Тетя Ольга живет в пригороде Парижа. Однажды Филипп захочет пойти куда-нибудь один — рано или поздно это обязательно случится, — и тогда она навестит свою добрую старую тетю, о которой все несправедливо забыли. Если б не она… кто бы позаботился о сиротке? Матери Симоны она не очень-то была нужна. Странная семья. Леу почти никогда не говорили о том страшном несчастье, и Марилена может только догадываться, что же случилось на самом деле. Ей гораздо лучше известны события из истории Франции, падение монархии или битва при Вердене. Она знает, что жила у тети Ольги до отъезда в Сен-Пьер.
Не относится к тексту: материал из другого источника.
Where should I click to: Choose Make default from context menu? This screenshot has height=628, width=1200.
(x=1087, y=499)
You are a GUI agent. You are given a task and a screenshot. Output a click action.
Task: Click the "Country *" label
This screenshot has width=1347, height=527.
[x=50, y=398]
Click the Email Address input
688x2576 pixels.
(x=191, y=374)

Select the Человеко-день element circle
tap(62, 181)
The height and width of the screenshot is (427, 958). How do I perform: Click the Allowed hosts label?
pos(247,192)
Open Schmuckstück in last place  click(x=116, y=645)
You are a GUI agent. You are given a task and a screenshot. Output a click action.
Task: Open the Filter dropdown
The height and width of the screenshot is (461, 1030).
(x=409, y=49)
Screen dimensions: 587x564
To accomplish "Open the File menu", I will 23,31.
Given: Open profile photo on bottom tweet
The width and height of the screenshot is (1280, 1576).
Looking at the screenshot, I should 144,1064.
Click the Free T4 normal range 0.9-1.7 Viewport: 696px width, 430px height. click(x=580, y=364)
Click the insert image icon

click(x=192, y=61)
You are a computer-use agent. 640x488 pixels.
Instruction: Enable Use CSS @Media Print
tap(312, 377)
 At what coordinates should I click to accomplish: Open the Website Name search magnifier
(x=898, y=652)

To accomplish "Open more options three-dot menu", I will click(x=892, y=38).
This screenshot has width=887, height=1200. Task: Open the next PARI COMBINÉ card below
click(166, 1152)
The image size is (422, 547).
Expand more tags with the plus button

Она случайно узнала, что тетя Ольга хотела оставить Марилену у себя и что это послужило одной из причин ее разрыва с дядей. У нее оставались только размытые временем воспоминания, а еще она помнила мишку, с которым никогда не расставалась… А что потом?.. Обмен ни к чему не обязывающими пожеланиями на Новый год. «Любящая тебя племянница Марилена…» Теперь представляется возможность узнать больше, расспросить старую женщину. Сколько ей теперь лет? В конце концов, не такая уж она старуха. Шестьдесят семь… или шестьдесят восемь… Ей, конечно, известно, что брат сколотил состояние. Какие теперь между ними возникнут отношения? Но прежде всего, как тетя Ольга живет теперь и как она жила раньше? Марилене известно только то, что она категорически отвергала всякую помощь. Уж это точно, поскольку однажды она слышала разговор об этом между Симоной и дядей.

«Она сумасшедшая! — кричал дядя, выйдя из себя. — Она всегда считала, что во всем виноват я. Она уверена, что брат застрелился из-за меня. Понимаешь, поэтому она не хочет прикасаться к моим деньгам. Ну и пусть идет к черту. Чтобы я о ней больше не слышал».

Марилена видела перед собой серый затылок дяди, неподвижно лежащий на подголовнике, его редко расчесанные на лысине волосы. Он тяжело болен, но не сломлен, и даже сейчас, когда стал походить на свою тень, он еще меньше настроен прощать. Да, надо будет незаметно посетить тетю Ольгу, скрыть этот визит, пусть Филиппу это послужит уроком. Как все-таки трудно беспрестанно лавировать между этими упрямцами, на которых часто вдруг что-то находит. Вот, например, Симона. Что значат ее слова: «Поговорим в Париже, когда все успокоится». Что она натворила? Что можно такого совершить в Сен-Пьере, что ей надо скрывать? Зачем эти тайны? Большой близости между кузинами нет, особенно после свадьбы Марилены. Но время от времени Симона вдруг рвется к доверительным отношениям, особенно после ее возвращений из Европы, когда она переполнена впечатлениями. Ей обязательно нужно выговориться, рассказать о том, что она видела. А перед отцом Симона сдержанна, при нем она немного робеет. Ему она говорит только о музеях, которые посетила в Афинах, Риме, Флоренции. Послушать ее, так подумаешь, что все время она провела как прилежная путешественница. Но от Марилены ей нечего скрывать, может быть, ей даже доставляет удовольствие немного ее ошеломлять. Симона всегда попадала в необыкновенные истории. Она, как и Филипп, из тех, кому нужны переживания, кто постоянно бросает вызов обществу, кому претит повседневная жизнь. Вот почему, вероятно, она пребывает в таком дурном настроении с тех пор, как заболел ее отец. Заниматься инвалидом, не отходить от него, предупреждать все его желания, терпеть его выходки — все это выше ее сил. Но самое удивительное заключается в том, что она немного противилась переезду в Париж. Может, боится впасть в зависимость от трудного, эгоистичного больного человека, который привык, что его обслуживает целая свита слуг? Или прелестный дом в Сен-Пьере притягивает ее больше, чем она сама в этом признается? Как бы там ни было, вот уже несколько недель с ней совершенно невозможно говорить. Она ворчит, дуется, постоянно отчитывает слуг…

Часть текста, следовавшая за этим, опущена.